Permanent Collection Highlights

By Maya Sardar, Events & Marketing Intern
In the image on the left, onlookers admire The Messiah by Benjamin West, 1814. West during most of his career painted complex multifigure compositions and employed sophisticated glazing techniques that differed dramatically from the painting methods he had learned in Pennsylvania.
The extraordinary stylistic and compositional differences between West’s American and English work are due very much to his three years of study in Italy, when he absorbed the painting styles and compositions of Italian Renaissance and baroque painters, as well as those of his contemporaries. In the 1770s West’s subject matter began to include the religious themes that dominated his work of the late 1770’s and 1780’s.

Here is a painting by Edward L. Loper Sr. named Untitled (View of Wilmington), 1954. Edward L. Loper Sr. was born on the east side of Wilmington, Delaware, on 7 April 1916. He was basically a self taught painter, although he also studied at the Barnes Foundation in Philadelphia for ten years. He is represented in major permanent collections in the Philadelphia Art Museum, the Delaware Art Museum, the Corcoran Gallery in Washington, DC, and more. In 1947 he started teaching full-time and continues to do so. He has private classes in his studio in Wilmington.

These two paintings titled Palo Verde, 2007, and Petrichor II, 2020, are by Emmi Whitehorse. Raised in a traditional Navajo family of sheepherders and trained in printmaking, painting, and art history at the University of New Mexico, Emmi Whitehorse draws on her personal experiences growing up on the Navajo Reservation to create her works. Her artistic gaze is directed toward the beauty of nature and the wider universe and is shaped by “hozho”— the Navajo teaching stressing harmony, balance, beauty, and interconnectedness.

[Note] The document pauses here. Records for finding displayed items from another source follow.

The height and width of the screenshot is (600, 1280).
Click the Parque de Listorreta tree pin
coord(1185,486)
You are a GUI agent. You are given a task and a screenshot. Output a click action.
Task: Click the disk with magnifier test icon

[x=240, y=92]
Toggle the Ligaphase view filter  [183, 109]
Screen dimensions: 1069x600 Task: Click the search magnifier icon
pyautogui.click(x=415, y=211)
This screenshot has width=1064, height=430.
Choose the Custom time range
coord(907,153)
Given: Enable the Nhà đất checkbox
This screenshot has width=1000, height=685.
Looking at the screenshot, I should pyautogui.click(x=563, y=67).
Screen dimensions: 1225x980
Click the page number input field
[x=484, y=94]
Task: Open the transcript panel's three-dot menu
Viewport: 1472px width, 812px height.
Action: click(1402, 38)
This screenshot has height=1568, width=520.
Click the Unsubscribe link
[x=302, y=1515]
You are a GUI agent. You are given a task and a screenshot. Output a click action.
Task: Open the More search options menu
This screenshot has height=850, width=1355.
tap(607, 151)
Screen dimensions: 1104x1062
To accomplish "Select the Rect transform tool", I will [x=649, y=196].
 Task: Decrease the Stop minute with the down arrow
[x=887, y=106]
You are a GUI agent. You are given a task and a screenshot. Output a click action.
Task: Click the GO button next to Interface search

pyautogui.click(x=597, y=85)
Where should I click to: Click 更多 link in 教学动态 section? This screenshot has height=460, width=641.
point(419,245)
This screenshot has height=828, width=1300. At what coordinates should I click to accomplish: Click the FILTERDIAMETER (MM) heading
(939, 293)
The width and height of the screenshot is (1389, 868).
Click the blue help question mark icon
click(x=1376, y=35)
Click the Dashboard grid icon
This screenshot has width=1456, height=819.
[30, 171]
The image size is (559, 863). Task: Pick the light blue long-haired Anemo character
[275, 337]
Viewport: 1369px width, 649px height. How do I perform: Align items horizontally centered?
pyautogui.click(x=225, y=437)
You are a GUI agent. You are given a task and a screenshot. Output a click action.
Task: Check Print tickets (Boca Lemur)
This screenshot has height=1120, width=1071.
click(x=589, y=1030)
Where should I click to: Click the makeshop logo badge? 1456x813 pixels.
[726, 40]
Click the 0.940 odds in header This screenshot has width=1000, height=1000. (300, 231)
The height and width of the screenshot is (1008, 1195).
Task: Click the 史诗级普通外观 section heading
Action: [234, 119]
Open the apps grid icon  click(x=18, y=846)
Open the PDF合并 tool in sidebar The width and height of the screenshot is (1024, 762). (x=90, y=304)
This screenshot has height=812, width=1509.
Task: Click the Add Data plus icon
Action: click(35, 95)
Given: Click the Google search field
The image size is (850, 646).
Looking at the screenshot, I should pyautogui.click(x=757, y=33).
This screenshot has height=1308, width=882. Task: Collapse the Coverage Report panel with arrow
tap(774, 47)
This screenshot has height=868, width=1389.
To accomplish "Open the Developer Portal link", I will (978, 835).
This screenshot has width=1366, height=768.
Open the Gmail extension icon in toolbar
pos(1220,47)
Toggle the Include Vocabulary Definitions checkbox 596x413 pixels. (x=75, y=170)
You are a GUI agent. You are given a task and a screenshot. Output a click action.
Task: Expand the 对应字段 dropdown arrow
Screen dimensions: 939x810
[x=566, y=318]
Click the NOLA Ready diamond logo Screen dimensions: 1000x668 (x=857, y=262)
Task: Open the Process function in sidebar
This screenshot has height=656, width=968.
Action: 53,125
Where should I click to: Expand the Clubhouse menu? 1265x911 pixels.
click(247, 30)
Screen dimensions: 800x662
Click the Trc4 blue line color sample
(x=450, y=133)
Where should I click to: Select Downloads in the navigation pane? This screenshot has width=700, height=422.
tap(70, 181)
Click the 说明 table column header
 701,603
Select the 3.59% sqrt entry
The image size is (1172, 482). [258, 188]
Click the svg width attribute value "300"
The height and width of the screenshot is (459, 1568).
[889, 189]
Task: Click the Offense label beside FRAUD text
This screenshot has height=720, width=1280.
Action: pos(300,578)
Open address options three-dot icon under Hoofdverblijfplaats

Here is The Battle of Dunkirk by John Singleton Copely, 1814. John Singleton Copley was born in Boston in 1738, and grew up there, training in the visual arts under his step-father Peter Pelham (c. 1697-1751), an English engraver who had immigrated in 1727 and married Copley's widowed mother in 1748. Copley's earliest paintings, from the mid-1750s, reveal the influence of English mezzotint portraits as well as the work of local and itinerant artists. He experimented with many media: oil on canvas, miniatures on copper or ivory, pastel, and printmaking. By the late 1750s he was established as a portrait painter.

This is General Toussaint L’Ouverture by Jacob Lawrence, 1986. This painting is part of an exhibition that features fifteen original silkscreens by one of America’s leading figurative twentieth-century artists, Jacob Lawrence (1917-2000). From Lawrence’s series on The Life of Toussaint L’Ouverture, Haiti to Harlem provides a visual narrative of one of the most consequential events in modern history. Featuring highly colorful and dynamic works on the Haitian Revolution and its leader, this exhibition utilizes coursework produced by William & Mary students in the required practicum course for Art History majors, The Curatorial Project (ARTH 331), taught by Associate Professor of Art History Sibel Zandi-Sayek in Fall 2024.

This is Color Poem No. 1 by Hans Hofmann, 1950. Renowned as an influential teacher for generations of artists, Hofmann played a pivotal role in the development of Abstract Expressionism in the United States. Despite Hofmann’s contributions to the Abstract Expressionist movement, his own work was primarily rooted in the visible world, echoing the chromatic relationships, as well as the structural and spatial tensions of line and form found in nature. Departing from the traditional aesthetic tools of linear perspective and representational modeling, Hofmann abstractly alluded to volume and movement on a canvas through the use of color, shape, and texture alone. The most influential of Hofmann’s innovative approaches to abstract composition was his “push-pull” theory, where visual tension makes colors advance and recede before the eye, thus effectively producing three-dimensionality on a two-dimensional canvas.

This is Alexander Brook's Art Class, Art Students League by Anna Meltzer, 1936. Offering a glimpse into the artist’s life as a student in New York City, this canvas is essentially autobiographical. Meltzer was born in New York, where she remained to pursue her formal art training, studying at the Cooper Union Art School and at the Art Student’s League under Alexander Brook, a WPA painter and adherent of the realist style. For part of 1936, Meltzer was enrolled in a class taught by Brook, and she painted this canvas while she was his pupil. The artist’s early work adopts the subdued tones and everyday subject matter of the Ashcan artists, many of whom had taught at the Art Students League. After establishing herself as an artist, Meltzer served as an instructor at The College of the City of New York from 1951-62 and director of the Anna E. Meltzer School of Art from 1940 to her death in 1976.